Imperfect C++ Practical Solutions for Real-Life Programming By Matthew Wilson
	Table of Contents

	Chapter 7. ABI

7.2. C ABI Requirements

Since C++ is an almost complete superset of C, any C++ ABI would encompass a C ABI. A natural first step in examining C++ ABI issues, therefore, is to look at C-specific issues.

C is a much simpler language than C++, in line with the spirit of C (see Prologue). It does not have classes, objects, virtual functions, exception-handling, run time type information, and templates.

However, several of the issues identified above are relevant to C. C has structures, which compilers are free to align according to their own criteria, unless we intervene with our own packing dictates via compiler-specific options and pragmas (see section 8.2).
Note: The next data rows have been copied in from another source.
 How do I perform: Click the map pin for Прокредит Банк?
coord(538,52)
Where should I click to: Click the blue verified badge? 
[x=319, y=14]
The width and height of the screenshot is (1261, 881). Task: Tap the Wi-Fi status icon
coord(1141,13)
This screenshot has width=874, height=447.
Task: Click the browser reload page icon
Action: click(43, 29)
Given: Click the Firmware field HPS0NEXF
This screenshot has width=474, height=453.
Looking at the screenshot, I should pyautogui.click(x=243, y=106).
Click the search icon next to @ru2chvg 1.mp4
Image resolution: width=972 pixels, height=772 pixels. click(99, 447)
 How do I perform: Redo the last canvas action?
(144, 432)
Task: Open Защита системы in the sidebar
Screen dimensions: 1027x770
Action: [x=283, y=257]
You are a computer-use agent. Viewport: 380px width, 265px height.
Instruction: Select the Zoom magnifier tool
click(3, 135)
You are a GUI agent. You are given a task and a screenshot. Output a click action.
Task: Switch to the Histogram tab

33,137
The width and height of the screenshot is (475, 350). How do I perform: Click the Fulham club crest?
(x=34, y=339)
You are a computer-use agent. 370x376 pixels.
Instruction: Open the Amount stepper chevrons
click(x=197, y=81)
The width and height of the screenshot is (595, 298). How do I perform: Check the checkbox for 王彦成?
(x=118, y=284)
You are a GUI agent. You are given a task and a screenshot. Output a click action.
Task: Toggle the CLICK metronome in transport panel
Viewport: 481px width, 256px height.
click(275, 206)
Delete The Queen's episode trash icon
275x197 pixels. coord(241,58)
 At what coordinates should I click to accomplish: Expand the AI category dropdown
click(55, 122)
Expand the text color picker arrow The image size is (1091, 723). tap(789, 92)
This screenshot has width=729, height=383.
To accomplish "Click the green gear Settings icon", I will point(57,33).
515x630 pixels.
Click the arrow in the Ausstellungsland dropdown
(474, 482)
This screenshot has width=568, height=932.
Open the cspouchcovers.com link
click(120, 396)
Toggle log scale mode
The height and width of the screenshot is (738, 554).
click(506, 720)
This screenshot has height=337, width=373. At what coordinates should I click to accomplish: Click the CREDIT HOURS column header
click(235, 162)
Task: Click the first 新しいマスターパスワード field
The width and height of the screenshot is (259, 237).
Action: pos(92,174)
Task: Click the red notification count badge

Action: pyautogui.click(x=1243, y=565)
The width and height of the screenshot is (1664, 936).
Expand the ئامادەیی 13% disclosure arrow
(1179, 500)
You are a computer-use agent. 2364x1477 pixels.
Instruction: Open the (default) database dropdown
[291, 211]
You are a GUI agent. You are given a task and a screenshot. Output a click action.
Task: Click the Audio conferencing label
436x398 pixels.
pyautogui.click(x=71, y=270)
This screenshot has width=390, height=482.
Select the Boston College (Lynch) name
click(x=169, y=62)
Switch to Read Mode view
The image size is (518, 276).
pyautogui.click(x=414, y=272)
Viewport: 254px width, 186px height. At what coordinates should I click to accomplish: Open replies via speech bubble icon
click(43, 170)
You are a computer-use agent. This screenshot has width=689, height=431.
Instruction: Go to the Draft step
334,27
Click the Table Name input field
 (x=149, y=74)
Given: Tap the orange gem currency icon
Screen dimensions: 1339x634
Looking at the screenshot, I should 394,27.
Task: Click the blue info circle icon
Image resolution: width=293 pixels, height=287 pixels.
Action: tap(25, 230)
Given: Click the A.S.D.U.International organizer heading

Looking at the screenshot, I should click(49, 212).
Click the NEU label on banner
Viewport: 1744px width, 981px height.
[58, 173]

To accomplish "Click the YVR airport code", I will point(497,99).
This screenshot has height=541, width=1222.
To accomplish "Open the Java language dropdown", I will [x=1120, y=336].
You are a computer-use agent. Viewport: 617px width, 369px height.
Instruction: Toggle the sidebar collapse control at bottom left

Even the way functions are called at run time and named at link-time can vary. All functions in C are expressed according to one or more calling conventions which, depending on platform, may or may not be compatible between compilers. Similarly, the names of compiled functions—symbol names—may vary between compilers. It is the case that these two issues are more varied with compilers on the Win32 operating system than, say, UNIX operating systems, which is one of the reasons why I've chosen to focus on Win32 compilers in this chapter. Those of you from exclusively UNIX backgrounds can probably breathe a sigh of relief that the extent of these problems is lessened on your operating system of choice. Hopefully you'll spare a moment to have a care for the poor Win32 programmer trying to achieve C++ (and C) binary interoperability.

Although vastly simpler than those of C++, C does have issues with its language support—such as the reentrant semantics of atexit() [Alex2001]—and this means that a C ABI is dependent on common interpretation of such library functionality between compilers.

7.2.1 Structure Layout

The layout issues in C are pretty straightforward to understand. Consider the following structure:



struct S


{


  long  l;


  int   i;


  short s;


  char  ch;


};

The size of this structure is entirely implementation defined. In practice it depends on a given compiler's packing conventions, which invariably operate on a simple algorithm. If the structure is packed to an alignment of one byte, then the four members will be packed contiguously. Assuming sizes of 8, 4, 2, and 1 byte(s) respectively for long, int, short, and char, the size of S will be 15 bytes. However, for a packing alignment of 2 bytes the size will be 16. For an alignment of 4 it will be 24 and for an alignment of 8 or more it will be 32 bytes.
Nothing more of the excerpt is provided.